• [Your assignment]:
Would you reproduce each of the records below precisely, with the pictures left out?

• [Supplied entries]:
'''
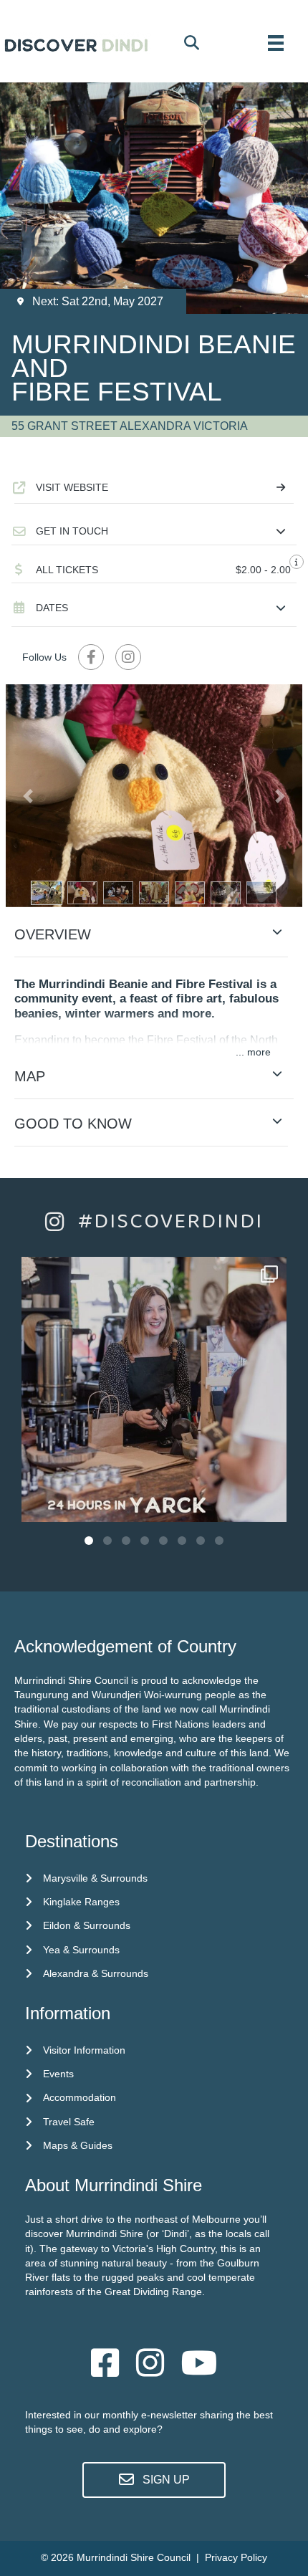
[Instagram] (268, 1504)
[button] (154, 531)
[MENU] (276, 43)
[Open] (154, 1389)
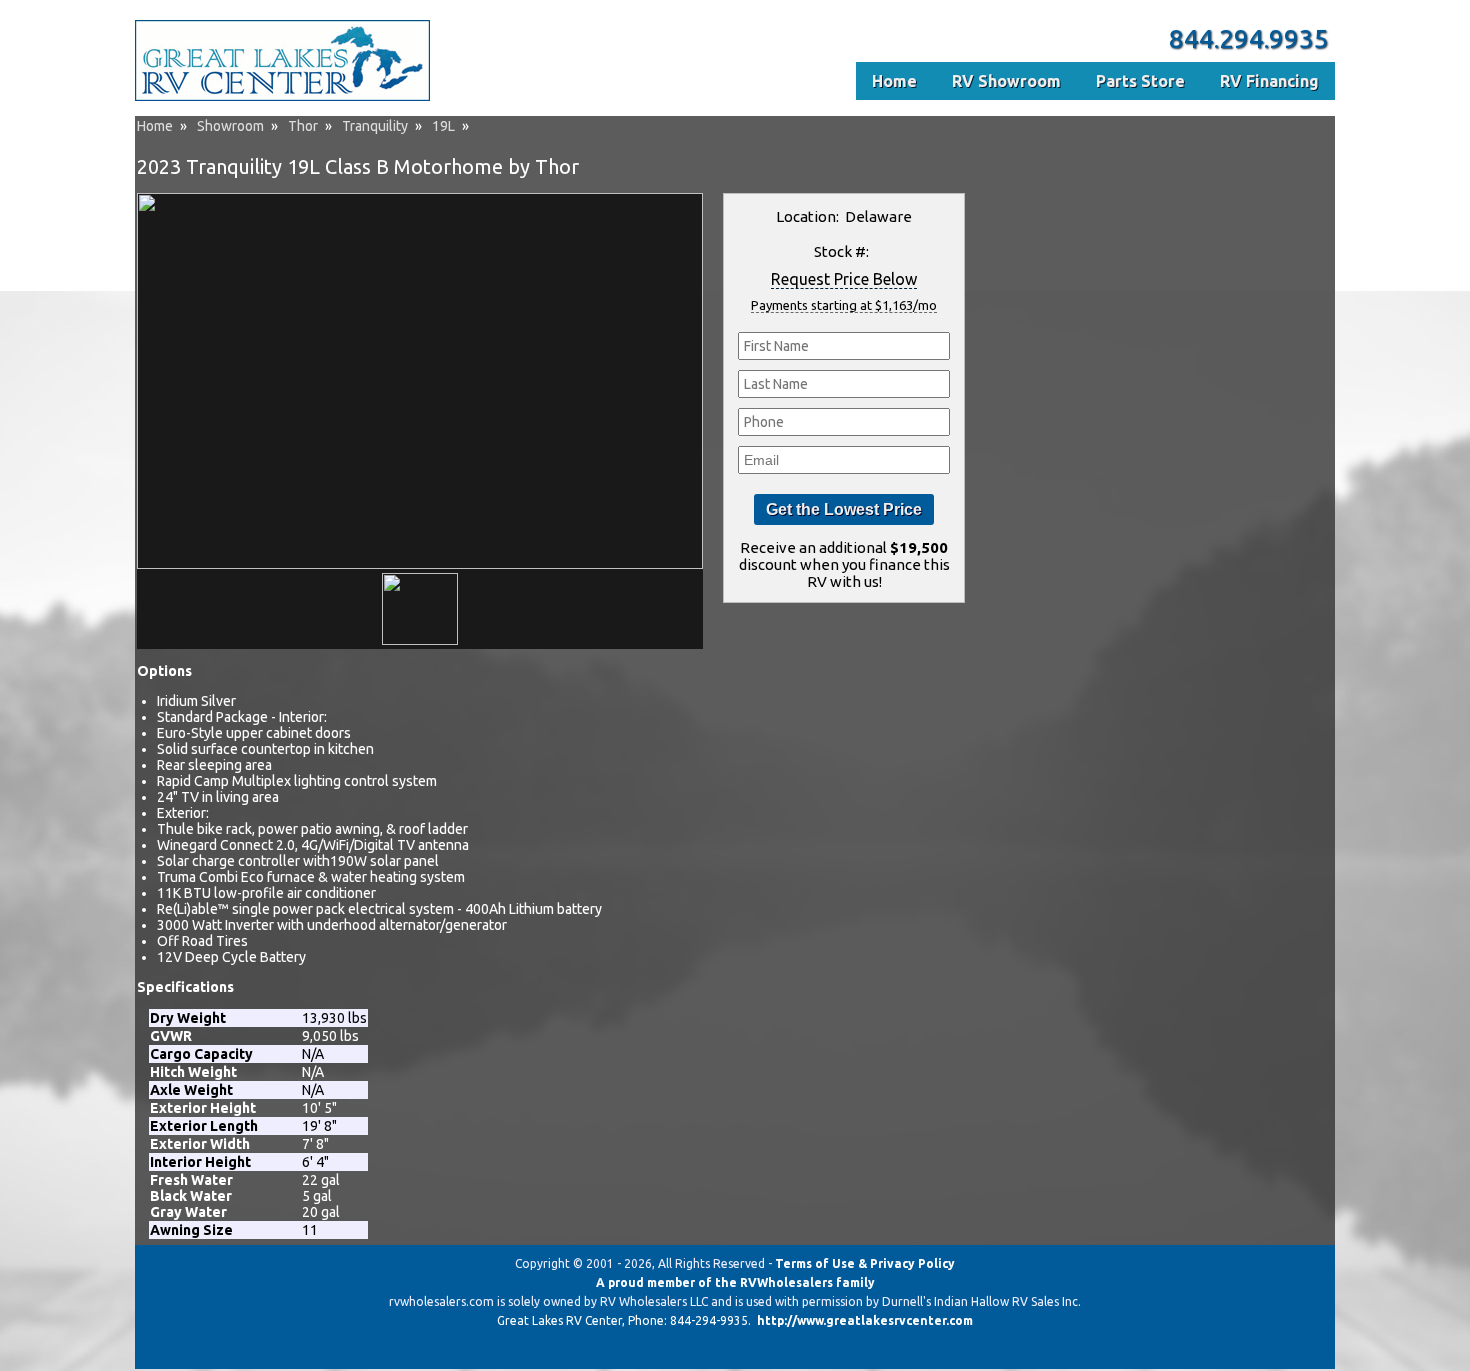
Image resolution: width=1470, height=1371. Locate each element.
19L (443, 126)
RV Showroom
'''
• [Output of the exercise]:
[Instagram] (268, 1504)
[button] (154, 531)
[MENU] (276, 43)
[Open] (154, 1389)
Image resolution: width=1470, height=1371. Locate each element.
19L (443, 126)
RV Showroom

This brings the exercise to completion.